On the surface, REEs have all the telltale signs of a key import vulnerability. According to a 2013 Congressional Research Service report, the U.S. was once self-reliant in REE production; however, in the 15 years prior to the report, the U.S. developed a 100 percent reliance on REE imports, the vast majority from China. The U.S. Geological Survey (USGS), on the other hand, indicates that from 2011-2014, U.S. import reliance for REEs was only at 76 percent, with China averaging approximately 71 percent of that supply.

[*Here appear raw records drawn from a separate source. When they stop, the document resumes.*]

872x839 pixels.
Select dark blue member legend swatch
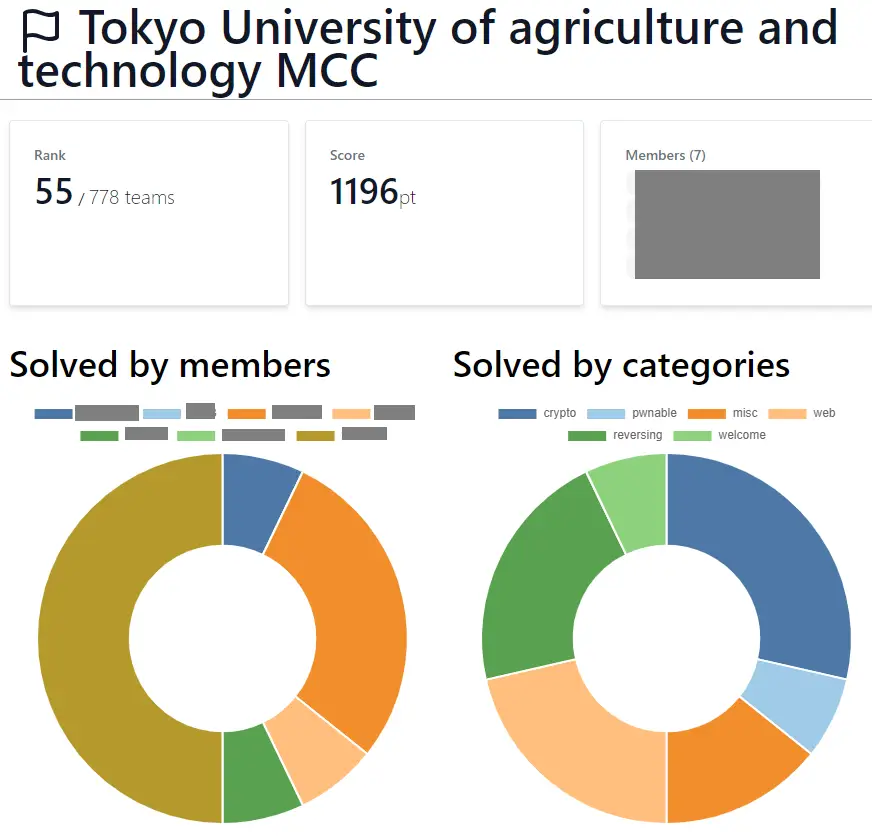53,414
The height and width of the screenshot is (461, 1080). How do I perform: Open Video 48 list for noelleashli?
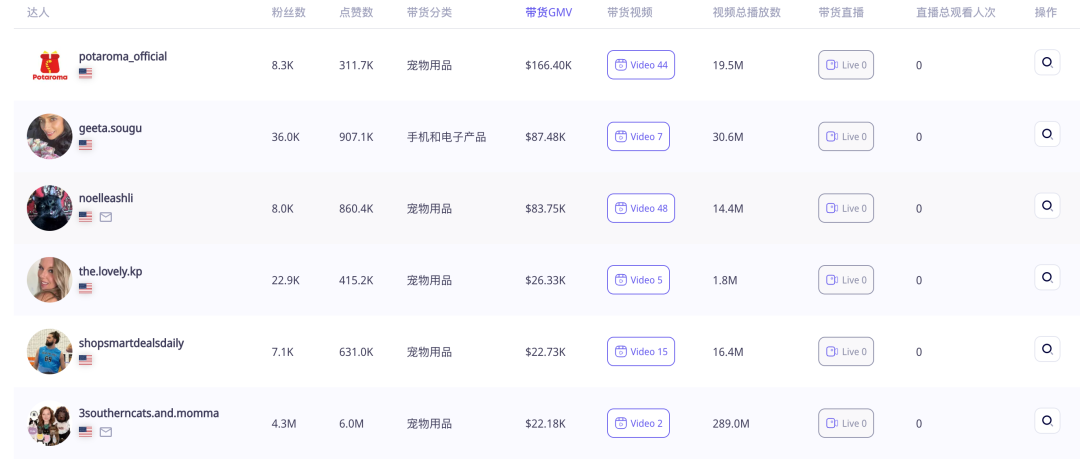click(x=641, y=208)
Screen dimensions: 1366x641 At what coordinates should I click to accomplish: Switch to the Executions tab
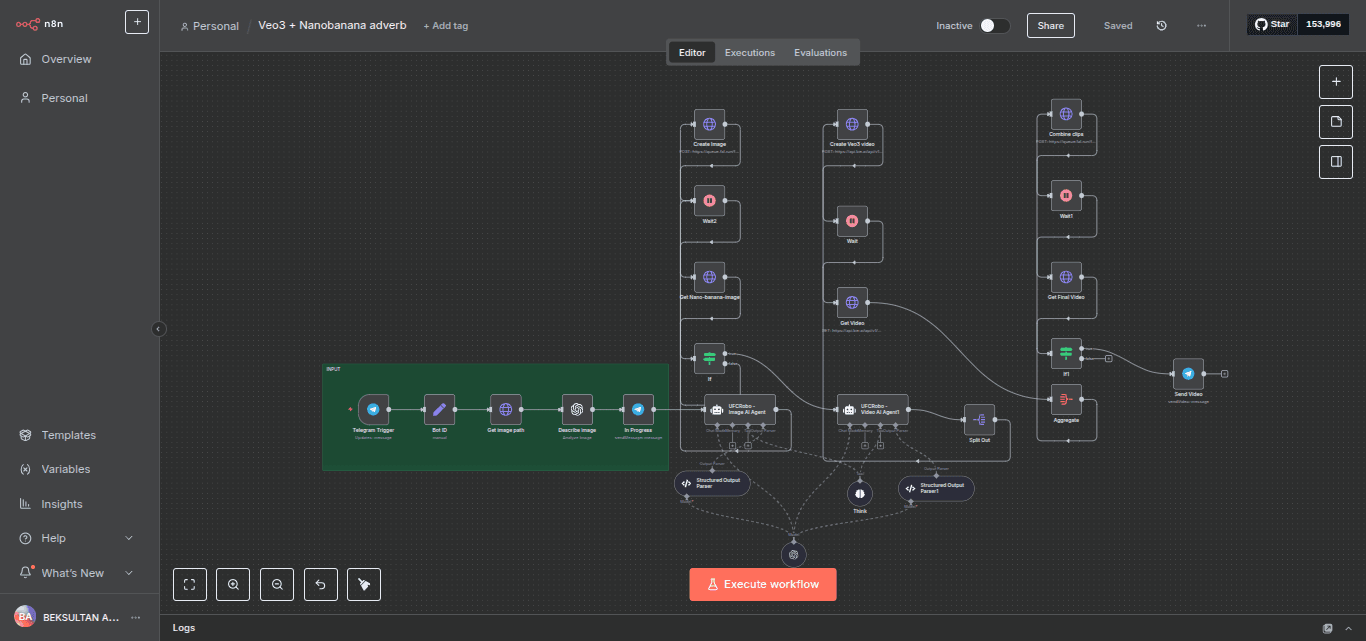click(x=749, y=53)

It is not only the U.S.’ import reliance that makes REEs a good case study for relative trade vulnerability – the portion of the market China has cornered also does.
According to the latest figures available, China has produced 89 percent of the world’s total REEs in 2016. China currently has a monopoly over REEs, and it would be a powerful point of leverage to use in its relationship with the U.S. if China was able to enforce that monopoly. However, the U.S. is able to produce REEs if it absolutely needs to. Molycorp was one of the main companies involved in domestic REE production, and potential top production at its Mountain Pass mine in California was estimated at just over 19,000 metric tons in 2014, enough to satisfy almost all current U.S. REE consumption. The amount of REEs required by the Department of Defense is thought to be only 5 percent of total U.S. REE consumption, according to the Congressional Research Service, so U.S. domestic REE production can easily handle the load for the nation’s most important REE requirements. Molycorp has since ceased operations and declared bankruptcy because REE prices were too low to make U.S. production profitable for private enterprise. This happened when China removed its export quotas to prevent dilution of its market share if other countries tapped into their domestic REE reserves. According to the USGS, the REE market was also oversupplied because some Chinese companies produced REEs illegally, hoping to generate extra profits.

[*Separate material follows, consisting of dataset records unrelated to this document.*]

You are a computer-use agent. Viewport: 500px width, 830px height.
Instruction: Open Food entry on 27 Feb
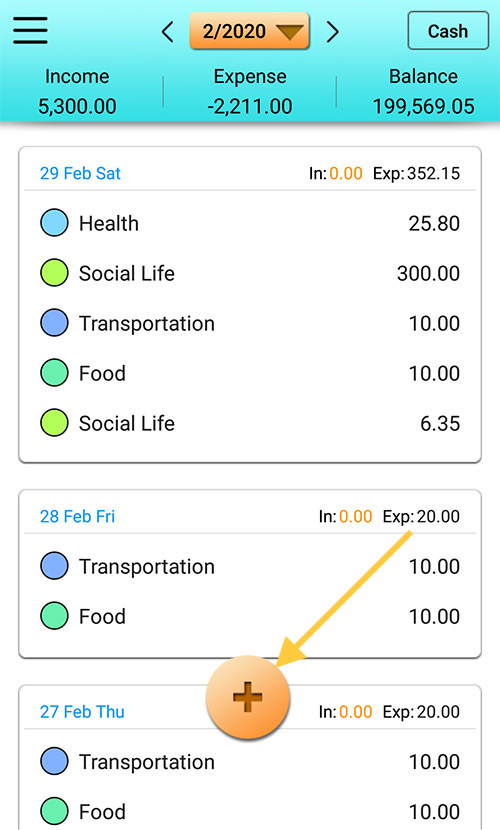[x=250, y=811]
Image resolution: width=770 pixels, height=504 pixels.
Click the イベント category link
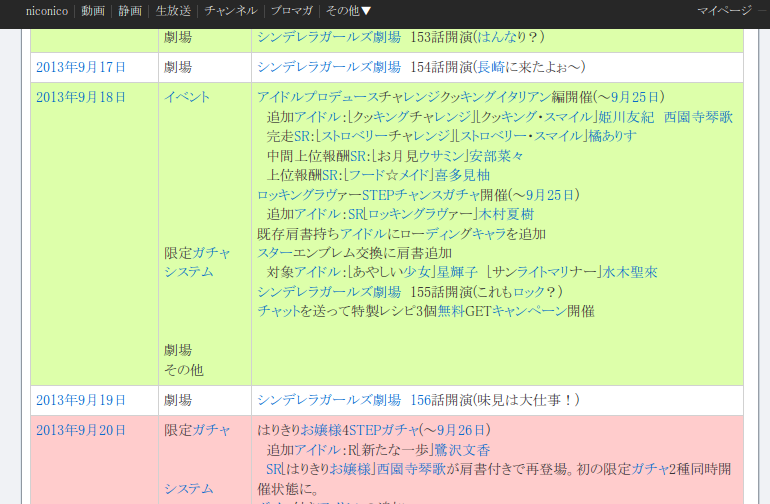coord(187,97)
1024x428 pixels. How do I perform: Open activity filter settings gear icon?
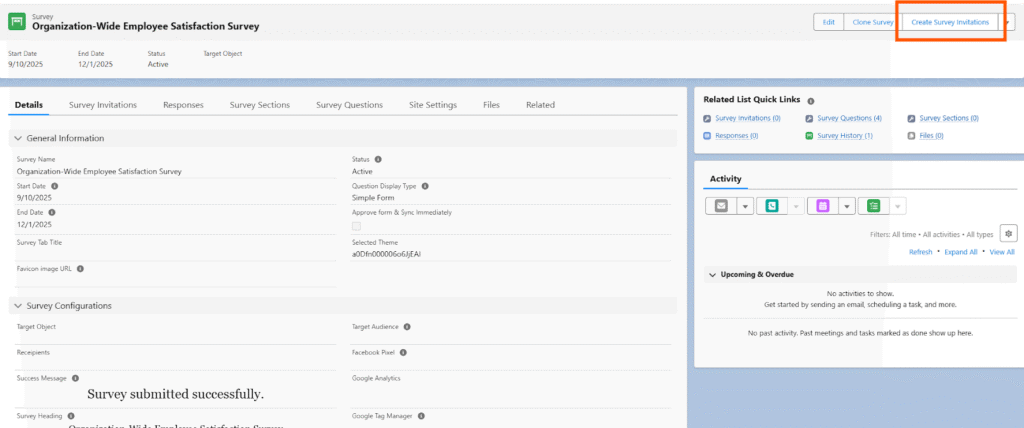click(1008, 233)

REEs are often thought of as one of China’s most powerful tools in trade negotiations because of China’s dominance in terms of international supply. The reality is that China’s dominance in the REE export business is much more powerful as a threat leading to temporary shortages and instability. If China were to stop exporting REEs to the U.S. because the U.S. slapped a tariff on Chinese imports, the result would be a few chaotic months in the U.S. as well as higher costs for some cellphones and other electronics with REE components. However, the result would not be a catastrophe and actually would spawn a capacity for REE production in the U.S. or another country, such as Australia, from which the U.S. could import. In the long term, reduced REE imports from China would be a minor inconvenience for the U.S. and would cripple an entire industry in China.

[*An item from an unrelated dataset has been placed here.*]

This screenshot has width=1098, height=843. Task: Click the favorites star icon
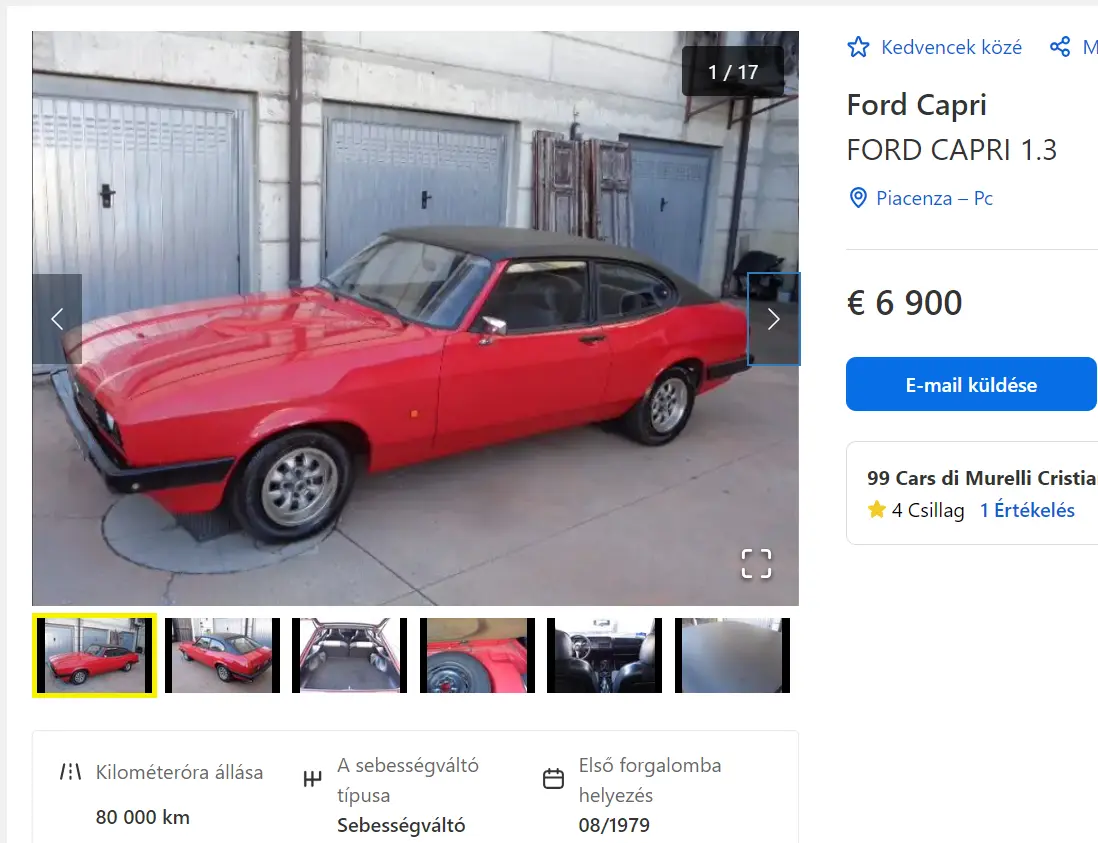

Further studies of key U.S. imports from China will be undertaken in future pieces, but our preliminary research suggests that there is no single commodity for which the U.S. depends on China that cannot be obtained elsewhere. REEs happen to be a particularly clear example, but they are not idiosyncratic – they are a representative case.
Furniture
The second trump card the U.S. can play in any trade negotiation with China is the great deal of unused capacity within the U.S. manufacturing system. This can clearly be seen in the case of furniture production in the U.S. We chose furniture as a category because although classification systems for U.S. domestic production and international trade often differ, furniture is a category where the classification systems line up well enough to make a rough comparison. Furniture production is also a good example of an industry in which Chinese imports to the U.S. hurt American workers. In 2008, personal consumption expenditures in the U.S. for furniture were $160.5 billion, according to the U.S. Department of Commerce. Total U.S. imports of furniture were $41.9 billion, of which a little more than half came from China. That means in 2008, 13.7 percent of furniture bought domestically was imported from China. In 2015, U.S. personal consumption expenditures of furniture increased to $181.1 billion, and Chinese exports of furniture to the U.S. increased by 41 percent, the result being that roughly 17 percent of furniture bought in the U.S. came from China.
This shows that when it comes to furniture, U.S. consumers are buying more imports –specifically, more imports from China. What these numbers don’t show, however, is the current relationship between the amount of furniture being produced domestically and the amount of furniture that could be produced domestically (the sector’s capacity utilization). This information is kept by the U.S. Federal Reserve, which shows that in the U.S., furniture producers have had significantly underutilized capacity in recent years. The 2008 average for capacity utilization was 78.4 percent, and in 2015 the monthly average has hovered around 76 percent. In practical terms, this means that if U.S. capacity utilization had been increased to 85 percent in 2015, U.S. domestic production of furniture could make up for more than half of all furniture imports from China. This is true not just in the furniture sector but across many U.S. industry groups.